Editor’s note: This is a developing story that will be updated later today.

Even when you’re one of the first people to go to the moon in half a century, there’s no place like home.

Artemis II is nearing the end of its historic lunar flyby. The Orion space capsule and its four astronauts are expected to splash down off the coast of San Diego on April 10 at 8:07 p.m. Eastern. NASA will livestream the reentry on its website beginning at 6:30 p.m., as well as on half a dozen streaming services.

Reentering Earth’s atmosphere may give the Orion capsule its most harrowing test yet. The capsule will touch the atmosphere for the first time since launch at 7:53 p.m. at an altitude of about 122 kilometers and moving more than 38,000 kilometers per hour.

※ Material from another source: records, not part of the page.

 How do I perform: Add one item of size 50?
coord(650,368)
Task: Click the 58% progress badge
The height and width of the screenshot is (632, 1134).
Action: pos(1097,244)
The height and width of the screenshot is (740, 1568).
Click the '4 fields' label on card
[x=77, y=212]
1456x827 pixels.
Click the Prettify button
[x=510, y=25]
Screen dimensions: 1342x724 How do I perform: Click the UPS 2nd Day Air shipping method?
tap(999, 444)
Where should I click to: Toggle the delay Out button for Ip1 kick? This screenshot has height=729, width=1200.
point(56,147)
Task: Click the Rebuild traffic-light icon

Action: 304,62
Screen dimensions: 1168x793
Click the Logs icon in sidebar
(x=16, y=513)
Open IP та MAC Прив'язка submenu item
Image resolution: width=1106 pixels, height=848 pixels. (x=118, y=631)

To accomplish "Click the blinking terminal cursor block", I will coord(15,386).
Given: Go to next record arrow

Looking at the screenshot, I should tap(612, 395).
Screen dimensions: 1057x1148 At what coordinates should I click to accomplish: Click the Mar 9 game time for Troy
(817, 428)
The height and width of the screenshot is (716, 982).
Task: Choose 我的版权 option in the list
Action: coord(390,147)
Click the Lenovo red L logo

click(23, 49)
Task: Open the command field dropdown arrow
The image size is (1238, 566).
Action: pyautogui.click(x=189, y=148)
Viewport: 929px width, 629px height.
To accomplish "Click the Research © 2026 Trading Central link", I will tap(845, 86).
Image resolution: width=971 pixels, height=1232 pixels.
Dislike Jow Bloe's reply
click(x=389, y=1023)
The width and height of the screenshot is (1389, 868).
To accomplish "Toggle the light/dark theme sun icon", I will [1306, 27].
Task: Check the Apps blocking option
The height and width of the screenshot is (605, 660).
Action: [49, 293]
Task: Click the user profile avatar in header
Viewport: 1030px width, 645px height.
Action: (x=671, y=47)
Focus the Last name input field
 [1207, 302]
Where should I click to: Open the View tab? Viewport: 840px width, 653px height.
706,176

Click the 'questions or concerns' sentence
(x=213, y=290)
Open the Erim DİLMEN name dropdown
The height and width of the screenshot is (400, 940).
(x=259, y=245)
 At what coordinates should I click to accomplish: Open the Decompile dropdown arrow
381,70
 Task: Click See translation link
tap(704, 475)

The overall flight plan is not that different from those of the Apollo missions, said Artemis II flight director Jeff Radigan in an April 9 news briefing. “Big picture, coming back from the moon is all really close to the same thing,” he said. “It parallels Apollo much more than it does some of our low-Earth orbit returns.”

Shortly after reentry begins, the crew will be out of contact with mission control for about six minutes. The friction of the atmosphere will heat Orion’s heatshield to 2760° Celsius, creating a layer of superheated plasma that blocks communication from the spacecraft.

NASA engineers will be keeping a close eye on how the heat shield behaves. When the uncrewed Artemis I mission’s Orion capsule came back to Earth in December 2022, the heat shield returned unexpectedly scorched. Chunks of material were missing and other parts were cracked.

After an extensive investigation, NASA announced in 2024 that the cause of the charring was a buildup of gases that became trapped under an outer layer of material called Avocat, designed to decompose and carry heat away from the spacecraft. Instead of redesigning the heat shield itself, NASA redesigned the spacecraft’s reentry trajectory to lower the heat stress on the shield.

At an altitude of 7.6 kilometers, Orion will deploy a series of 11 parachutes to slow it down to about 30 km/h for splashdown. Once in the water, five orange airbags will fill with helium to help the capsule stay upright and let the astronauts emerge onto a large raft called the front porch. From there, the astronauts will make their way back to Houston by helicopter, boat and airplane.

“We have high confidence in the system, in the heat shield and parachutes and recovery systems together,” NASA associate administrator Amit Kshatriya said at the April 9 news briefing. “The crew is going to put their lives behind that confidence.”